== GIVEN PROBLEM ==
Rewrite the stretch from the start of the listing through the line containing "Breads and Muffins (605, 216)", changing "Tryouts" to "Trials" and keeping everything else the same. Leave the pictures out.

Element lookup listing:
===

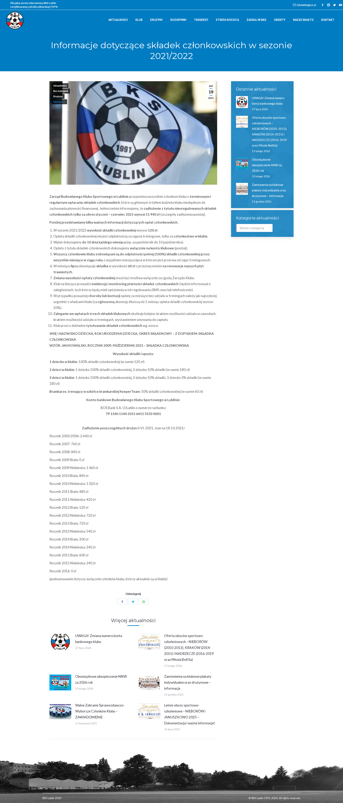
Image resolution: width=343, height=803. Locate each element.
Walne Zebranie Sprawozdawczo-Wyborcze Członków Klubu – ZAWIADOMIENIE (100, 711)
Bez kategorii (60, 91)
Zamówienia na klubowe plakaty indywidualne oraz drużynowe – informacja (187, 682)
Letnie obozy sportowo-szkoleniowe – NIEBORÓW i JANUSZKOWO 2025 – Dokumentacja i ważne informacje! (189, 714)
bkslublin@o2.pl (306, 5)
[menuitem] (118, 19)
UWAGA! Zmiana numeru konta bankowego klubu (98, 639)
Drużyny (58, 96)
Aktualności (60, 85)
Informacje (59, 101)
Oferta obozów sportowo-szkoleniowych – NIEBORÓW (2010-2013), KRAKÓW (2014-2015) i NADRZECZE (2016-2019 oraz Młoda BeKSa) (189, 648)
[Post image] (60, 642)
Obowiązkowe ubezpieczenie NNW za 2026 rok (101, 679)
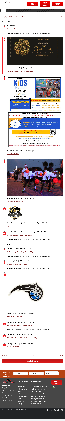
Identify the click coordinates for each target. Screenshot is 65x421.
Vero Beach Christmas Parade (15, 202)
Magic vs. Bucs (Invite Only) (15, 316)
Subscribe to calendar (32, 361)
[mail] (62, 410)
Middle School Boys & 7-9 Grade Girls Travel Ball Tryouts (23, 338)
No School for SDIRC (13, 347)
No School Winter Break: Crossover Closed (19, 235)
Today (32, 355)
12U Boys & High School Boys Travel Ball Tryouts (21, 252)
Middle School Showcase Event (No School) (19, 325)
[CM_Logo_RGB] (6, 1)
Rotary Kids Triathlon (13, 154)
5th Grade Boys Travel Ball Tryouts (17, 264)
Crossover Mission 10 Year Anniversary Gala (20, 71)
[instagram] (51, 410)
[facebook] (48, 410)
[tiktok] (58, 410)
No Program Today (12, 29)
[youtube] (55, 410)
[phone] (62, 414)
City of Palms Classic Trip (14, 226)
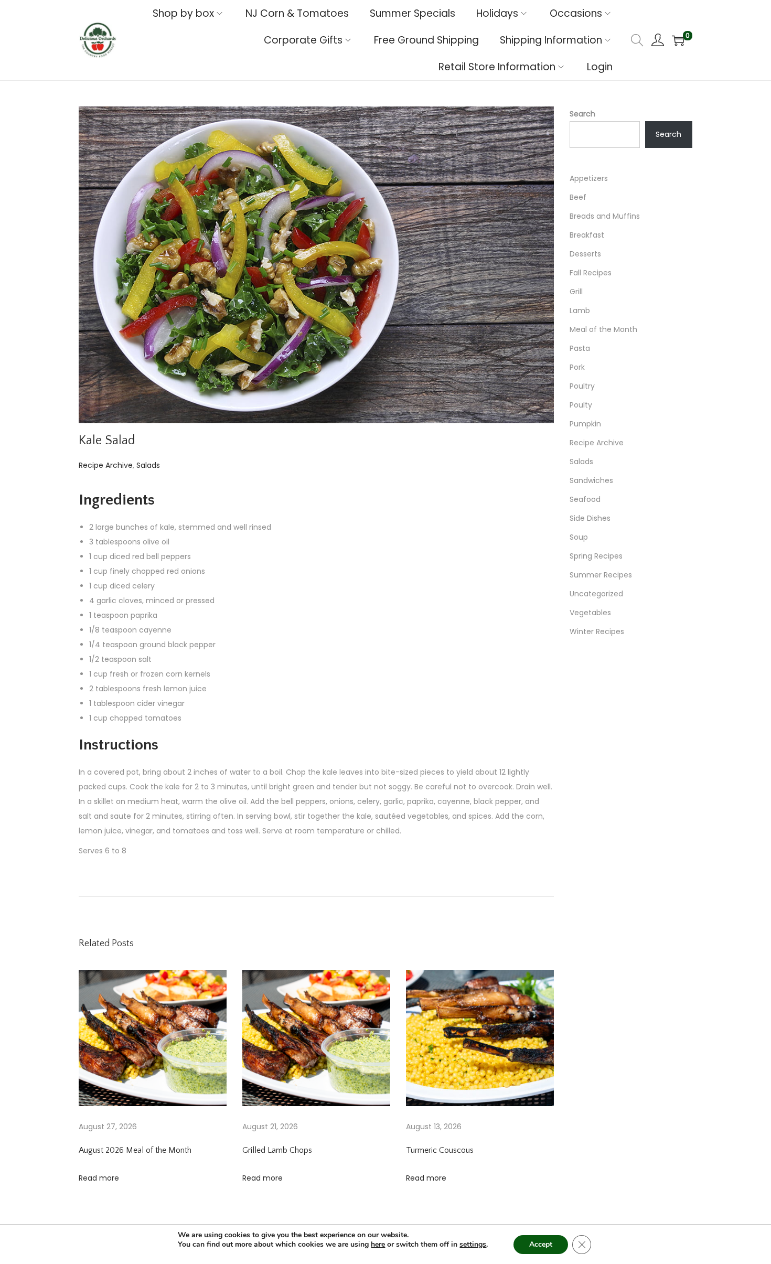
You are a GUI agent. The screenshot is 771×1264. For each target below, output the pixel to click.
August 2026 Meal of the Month (135, 1150)
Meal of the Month (603, 329)
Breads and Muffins (605, 216)
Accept (540, 1244)
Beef (578, 197)
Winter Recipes (597, 631)
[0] (678, 40)
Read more (99, 1178)
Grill (576, 291)
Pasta (580, 348)
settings (472, 1244)
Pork (577, 367)
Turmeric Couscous (440, 1150)
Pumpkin (585, 424)
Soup (579, 537)
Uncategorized (596, 593)
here (378, 1244)
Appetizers (589, 178)
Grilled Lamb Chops (277, 1150)
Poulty (581, 405)
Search (582, 114)
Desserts (585, 254)
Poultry (582, 386)
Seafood (585, 499)
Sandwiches (591, 480)
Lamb (580, 310)
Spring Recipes (596, 556)
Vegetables (590, 612)
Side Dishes (590, 518)
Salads (148, 465)
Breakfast (587, 235)
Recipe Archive (106, 465)
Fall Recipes (591, 272)
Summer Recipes (601, 575)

===

== SOLUTION ==
Image resolution: width=343, height=803. Locate each element.
Walne Zebranie Sprawozdawczo-Wyborcze Członków Klubu – ZAWIADOMIENIE (100, 711)
Bez kategorii (60, 91)
Zamówienia na klubowe plakaty indywidualne oraz drużynowe – informacja (187, 682)
Letnie obozy sportowo-szkoleniowe – NIEBORÓW i JANUSZKOWO 2025 – Dokumentacja i ważne informacje! (189, 714)
bkslublin@o2.pl (306, 5)
[menuitem] (118, 19)
UWAGA! Zmiana numeru konta bankowego klubu (98, 639)
Drużyny (58, 96)
Aktualności (60, 85)
Informacje (59, 101)
Oferta obozów sportowo-szkoleniowych – NIEBORÓW (2010-2013), KRAKÓW (2014-2015) i NADRZECZE (2016-2019 oraz Młoda BeKSa) (189, 648)
[Post image] (60, 642)
Obowiązkowe ubezpieczenie NNW za 2026 rok (101, 679)
Identify the click coordinates for each target. Screenshot is 65x421.
Vero Beach Christmas Parade (15, 202)
Magic vs. Bucs (Invite Only) (15, 316)
Subscribe to calendar (32, 361)
[mail] (62, 410)
Middle School Boys & 7-9 Grade Girls Travel Ball Trials (23, 338)
No School for SDIRC (13, 347)
No School Winter Break: Crossover Closed (19, 235)
Today (32, 355)
12U Boys & High School Boys Travel Ball Trials (21, 252)
Middle School Showcase Event (No School) (19, 325)
[CM_Logo_RGB] (6, 1)
Rotary Kids Triathlon (13, 154)
5th Grade Boys Travel Ball Trials (17, 264)
Crossover Mission 10 Year Anniversary Gala (20, 71)
[instagram] (51, 410)
[facebook] (48, 410)
[tiktok] (58, 410)
No Program Today (12, 29)
[youtube] (55, 410)
[phone] (62, 414)
City of Palms Classic Trip (14, 226)
You are a GUI agent. The screenshot is 771×1264. For each target below, output the pixel to click.
August 2026 Meal of the Month (135, 1150)
Meal of the Month (603, 329)
Breads and Muffins (605, 216)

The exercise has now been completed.